Belly Armor launches the latest product in its RadiaShield maternity clothing line: the Belly Band, which uses a silver fiber to help shield cell phone radiation.

Belly Armor

A few months after launching its RadiaShield maternity clothing line online and in San Francisco, Belly Armor is expanding its line to include the Belly Band, to be worn over or under outfits during pregnancy.

The band, which comes in four colors and one size, is available through the company Web site for $59. The Singapore- and New York-based company describes the latest addition to its product line as follows:

Protect your baby from everyday radiation during your pregnancy, while complementing any outfit. A maternity essential, the flattering Belly Band feels like second skin. Go about your day freely and stylishly with the peace of mind of RadiaShield protection. Wear under or over clothes throughout your pregnancy, with larger side fully covering your belly.

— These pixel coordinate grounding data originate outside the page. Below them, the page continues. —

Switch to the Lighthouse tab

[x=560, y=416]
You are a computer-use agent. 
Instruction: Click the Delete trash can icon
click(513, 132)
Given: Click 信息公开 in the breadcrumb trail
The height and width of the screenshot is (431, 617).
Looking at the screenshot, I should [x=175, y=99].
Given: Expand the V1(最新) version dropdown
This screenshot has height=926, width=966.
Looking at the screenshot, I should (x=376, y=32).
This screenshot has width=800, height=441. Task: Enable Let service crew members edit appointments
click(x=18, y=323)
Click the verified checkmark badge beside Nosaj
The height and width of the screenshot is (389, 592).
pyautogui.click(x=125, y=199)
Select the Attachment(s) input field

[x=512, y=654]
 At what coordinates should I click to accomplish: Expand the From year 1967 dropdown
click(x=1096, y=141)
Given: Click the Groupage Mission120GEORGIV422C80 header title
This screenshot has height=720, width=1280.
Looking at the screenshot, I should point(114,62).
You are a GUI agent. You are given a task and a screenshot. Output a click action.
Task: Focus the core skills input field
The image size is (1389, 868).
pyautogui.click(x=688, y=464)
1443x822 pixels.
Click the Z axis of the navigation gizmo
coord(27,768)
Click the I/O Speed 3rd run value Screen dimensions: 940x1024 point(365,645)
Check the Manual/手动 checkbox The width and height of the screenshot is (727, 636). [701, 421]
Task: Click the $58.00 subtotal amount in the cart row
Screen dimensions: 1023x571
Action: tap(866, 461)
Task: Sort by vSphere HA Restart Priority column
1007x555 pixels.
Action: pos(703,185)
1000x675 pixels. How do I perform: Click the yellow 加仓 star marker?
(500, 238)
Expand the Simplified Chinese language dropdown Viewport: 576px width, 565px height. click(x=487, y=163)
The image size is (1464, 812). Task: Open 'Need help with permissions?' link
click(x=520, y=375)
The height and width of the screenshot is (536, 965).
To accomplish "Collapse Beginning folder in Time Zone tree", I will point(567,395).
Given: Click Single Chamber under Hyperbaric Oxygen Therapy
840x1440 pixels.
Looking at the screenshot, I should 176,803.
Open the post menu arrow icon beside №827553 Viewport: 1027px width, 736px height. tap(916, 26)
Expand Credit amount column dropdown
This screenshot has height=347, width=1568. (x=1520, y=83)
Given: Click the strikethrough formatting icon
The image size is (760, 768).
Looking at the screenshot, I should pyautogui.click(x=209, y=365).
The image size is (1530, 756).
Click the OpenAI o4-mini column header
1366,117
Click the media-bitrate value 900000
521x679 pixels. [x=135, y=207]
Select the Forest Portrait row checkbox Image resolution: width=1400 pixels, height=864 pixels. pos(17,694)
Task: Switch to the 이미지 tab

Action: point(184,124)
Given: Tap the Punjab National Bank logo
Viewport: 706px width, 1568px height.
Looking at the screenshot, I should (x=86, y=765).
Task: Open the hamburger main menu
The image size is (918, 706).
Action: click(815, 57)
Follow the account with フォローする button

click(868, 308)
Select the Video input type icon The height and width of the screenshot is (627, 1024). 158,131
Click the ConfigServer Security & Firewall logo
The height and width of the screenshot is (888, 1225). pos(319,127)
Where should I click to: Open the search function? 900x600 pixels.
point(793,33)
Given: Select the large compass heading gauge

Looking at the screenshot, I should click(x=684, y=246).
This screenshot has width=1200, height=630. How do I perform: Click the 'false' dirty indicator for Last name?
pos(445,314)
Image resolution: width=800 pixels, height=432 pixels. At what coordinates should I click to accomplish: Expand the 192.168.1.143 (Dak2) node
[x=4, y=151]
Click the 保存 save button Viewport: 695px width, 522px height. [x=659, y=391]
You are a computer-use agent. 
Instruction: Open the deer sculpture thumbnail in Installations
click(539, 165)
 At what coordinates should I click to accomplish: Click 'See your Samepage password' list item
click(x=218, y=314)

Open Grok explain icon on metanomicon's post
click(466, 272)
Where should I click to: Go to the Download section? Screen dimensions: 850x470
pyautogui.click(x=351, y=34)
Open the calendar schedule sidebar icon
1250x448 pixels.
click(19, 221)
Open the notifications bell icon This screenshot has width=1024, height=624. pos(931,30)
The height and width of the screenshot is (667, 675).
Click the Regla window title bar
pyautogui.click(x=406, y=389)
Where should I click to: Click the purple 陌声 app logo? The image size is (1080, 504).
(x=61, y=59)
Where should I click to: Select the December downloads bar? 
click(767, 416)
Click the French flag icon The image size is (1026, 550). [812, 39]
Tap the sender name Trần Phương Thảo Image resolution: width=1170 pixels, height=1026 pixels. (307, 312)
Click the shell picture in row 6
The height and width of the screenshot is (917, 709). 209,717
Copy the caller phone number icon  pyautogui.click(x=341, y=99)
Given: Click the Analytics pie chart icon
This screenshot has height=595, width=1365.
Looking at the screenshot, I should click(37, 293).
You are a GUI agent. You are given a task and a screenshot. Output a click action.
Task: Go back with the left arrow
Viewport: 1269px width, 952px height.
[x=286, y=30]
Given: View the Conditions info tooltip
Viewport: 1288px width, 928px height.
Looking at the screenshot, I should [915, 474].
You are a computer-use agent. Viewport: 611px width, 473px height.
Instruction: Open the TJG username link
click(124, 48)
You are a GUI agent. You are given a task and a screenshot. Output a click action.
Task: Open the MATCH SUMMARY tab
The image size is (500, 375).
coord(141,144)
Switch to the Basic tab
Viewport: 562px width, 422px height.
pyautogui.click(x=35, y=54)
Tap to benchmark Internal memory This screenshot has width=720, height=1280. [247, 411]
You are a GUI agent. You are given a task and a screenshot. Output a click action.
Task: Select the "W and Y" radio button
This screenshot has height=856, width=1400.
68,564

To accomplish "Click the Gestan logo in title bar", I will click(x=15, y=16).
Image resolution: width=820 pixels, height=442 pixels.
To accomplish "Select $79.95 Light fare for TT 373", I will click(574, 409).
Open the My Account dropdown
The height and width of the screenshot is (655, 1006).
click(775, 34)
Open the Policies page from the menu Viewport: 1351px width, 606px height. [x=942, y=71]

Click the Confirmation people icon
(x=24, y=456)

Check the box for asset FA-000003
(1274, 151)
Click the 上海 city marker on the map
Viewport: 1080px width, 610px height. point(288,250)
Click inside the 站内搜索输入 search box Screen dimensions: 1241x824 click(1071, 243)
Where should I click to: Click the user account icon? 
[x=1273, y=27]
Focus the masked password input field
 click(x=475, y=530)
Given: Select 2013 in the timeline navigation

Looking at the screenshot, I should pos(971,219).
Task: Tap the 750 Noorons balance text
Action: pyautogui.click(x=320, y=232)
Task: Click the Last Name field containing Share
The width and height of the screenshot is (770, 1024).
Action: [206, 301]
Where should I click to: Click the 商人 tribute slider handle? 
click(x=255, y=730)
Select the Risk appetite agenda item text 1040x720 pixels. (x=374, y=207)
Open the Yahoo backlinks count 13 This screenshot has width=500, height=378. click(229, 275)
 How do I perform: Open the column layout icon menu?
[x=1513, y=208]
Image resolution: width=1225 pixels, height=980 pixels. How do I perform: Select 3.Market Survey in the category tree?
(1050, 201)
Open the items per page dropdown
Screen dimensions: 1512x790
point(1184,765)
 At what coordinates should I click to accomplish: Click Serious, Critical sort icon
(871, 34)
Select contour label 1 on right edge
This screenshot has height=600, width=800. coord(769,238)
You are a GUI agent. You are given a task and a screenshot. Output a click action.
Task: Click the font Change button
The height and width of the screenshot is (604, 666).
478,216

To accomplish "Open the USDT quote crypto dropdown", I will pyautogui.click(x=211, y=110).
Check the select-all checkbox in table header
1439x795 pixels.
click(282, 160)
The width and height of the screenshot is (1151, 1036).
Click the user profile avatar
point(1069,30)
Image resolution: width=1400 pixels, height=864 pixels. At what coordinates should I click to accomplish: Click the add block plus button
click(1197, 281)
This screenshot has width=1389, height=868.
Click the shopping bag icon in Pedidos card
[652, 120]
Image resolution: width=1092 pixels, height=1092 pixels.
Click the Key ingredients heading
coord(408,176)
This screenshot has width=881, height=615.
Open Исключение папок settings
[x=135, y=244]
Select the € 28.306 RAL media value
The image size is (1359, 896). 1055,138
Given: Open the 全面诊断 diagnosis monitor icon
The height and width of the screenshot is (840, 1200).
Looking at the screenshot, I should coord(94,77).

According to the company, RadiaShield fabric is machine washable, soft to the touch, and lighter than the cotton found in most T-shirts. It utilizes an effect known as a Faraday cage, neutralizing incoming radiation in a way similar to a grounding wire neutralizing an electric current.

Maternity bands are already popular, says Belly Armor CEO Aileen Chen, so the company expects women to shell out a little extra as a precautionary measure.

"There are a lot of women out there who will be purchasing a maternity band already, it's an easy decision to choose the band that will also provide protection against the health risks from everyday radiation," she said.

The effects of radiation on health are a matter of ongoing debate. While San Francisco recently became the first place in the U.S. to pass a local ordinance requiring radiation emission levels to be displayed by retailers selling cell phones, similar measures have already been taken in Australia, Israel, and throughout Europe, with France going as far as banning cell phones altogether in primary schools.